As a child, I was fond of reading horror stories. ‘Ghosts’ never cease to become the hot topic of any generation. And it attracted me right from an early childhood. Being a single child, most of my time used to hover around books, crayons, writing pads, Cartoon Network and regular expedition to the small, concealed cremation ground amidst the forest at the back of my house.
I clearly remember the incident when I went to Ma with a paper tightly clutched under my fingers. She looked at it as if her biggest nightmare had come true. The paper had a sketch that was bereft of any colour. It was engraved with a smoky sky as a roof of some grey graveyard with clearly carved epitaphs on the tombstones. Engulfed by her motherly instincts, she scolded me and I was strictly asked to stay away from every dark thing. I do not have the paper anymore with me. It was torn marking my abandonment of darkness but the sketch is still fresh in my mind.
As I look back, I find that sketch hauntingly beautiful. Silence of the twilight enchants me and night doesn’t scare me now. My inner sky is tainted by the grey-ness of that childhood sketch. There is a weird sense of loneliness that seems to cling on my back as the entities use to do in the horror stories that I read in childhood. There is a strange play of light and darkness that I witness inside me with every passing second.

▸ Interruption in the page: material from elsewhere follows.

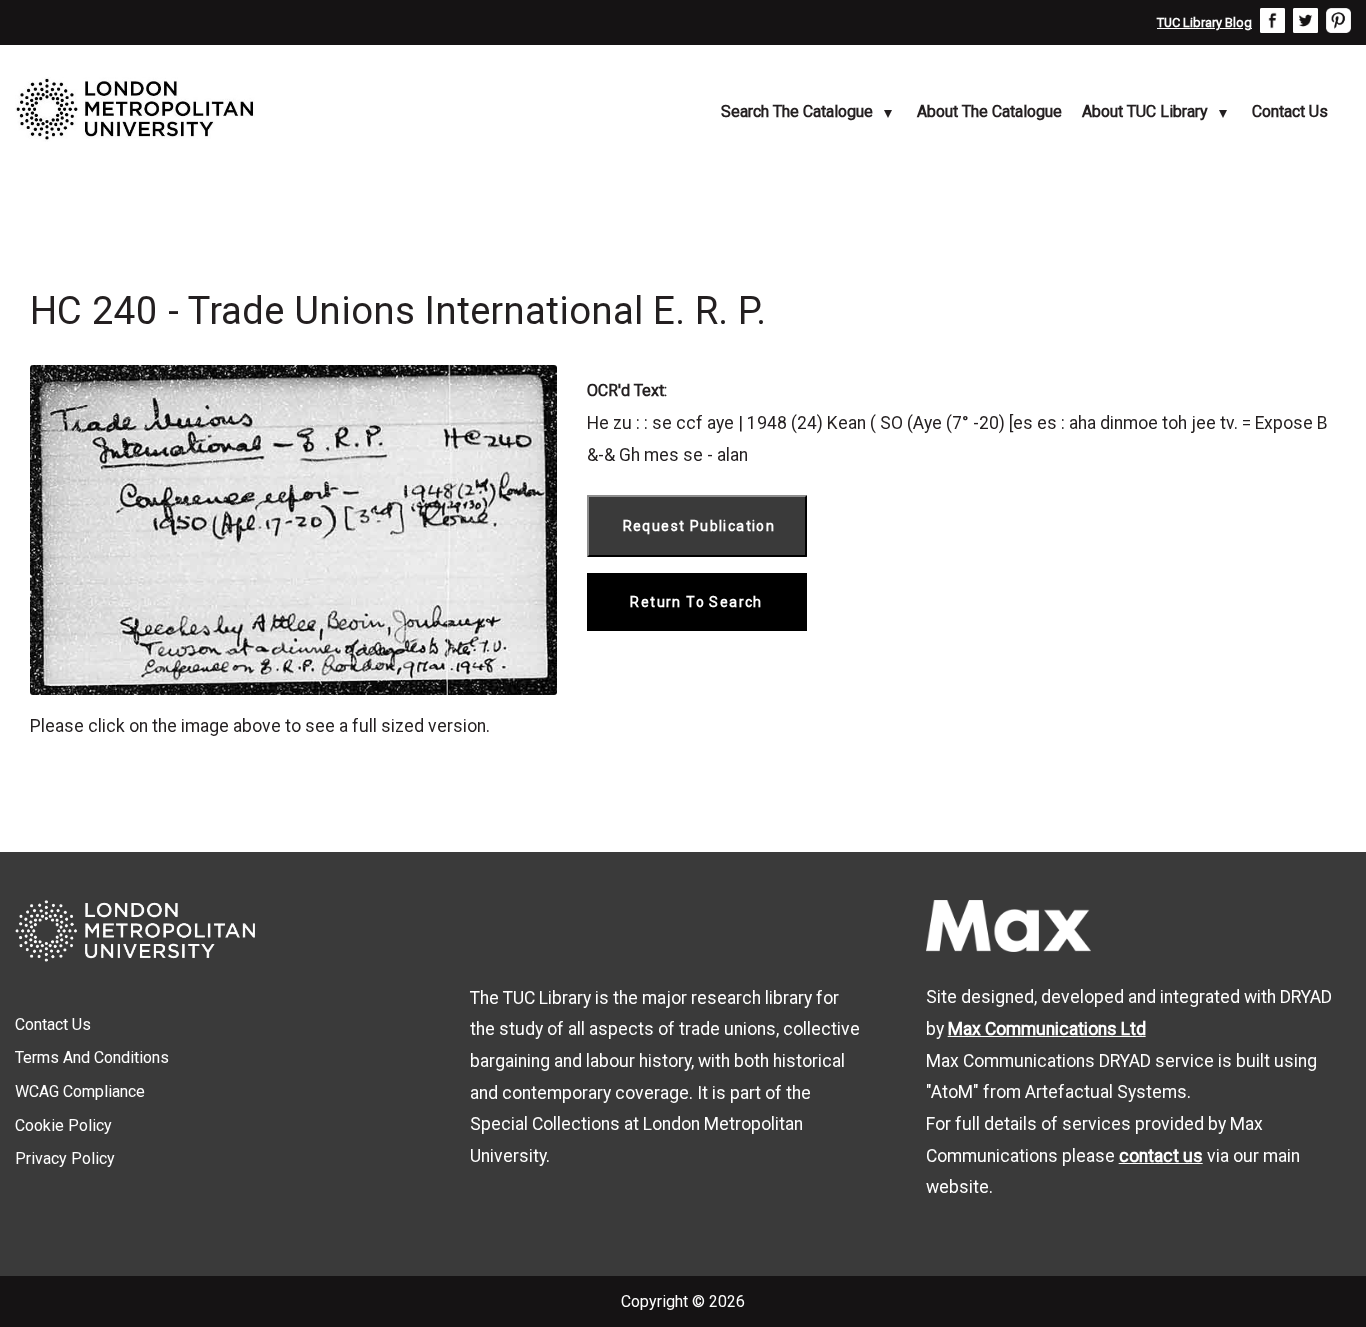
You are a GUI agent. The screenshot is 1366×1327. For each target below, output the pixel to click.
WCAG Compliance (80, 1091)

The other day, a friend shared a picture of some waterfall in my Whatsapp inbox and right on the first glance, it slipped deep inside me. For, am I, are we, any different from these raw, naked rocks, cutting through whose bosom, the momentary relief of nature flows every second? No matter how much people adore the beauty, at the end of the day, moon witnesses the solitude of the mesmerizing landscape – a solitude so silent that even the night makes sure that it shall make no noise while falling. Surrounded by umpteen people, the sound of the silence inside remains beautiful, hauntingly beautiful. Are we all anything but the grey sketch of the graveyard and the mesmerising beauty of the waterfall?
For all those who ever told me ghosts do not exist, they do. Ghosts exist in us. All the horror stories that we ever read in our childhood are nothing but a part of our own self.
Fiction is nothing but a fragment of reality. This weird sense of emptiness that haunts us day and night, is what generations referred to as ghosts. The legend of vampires preying on our blood is true. For we are never really separated by the entities of our past. We just learn how to make peace with them.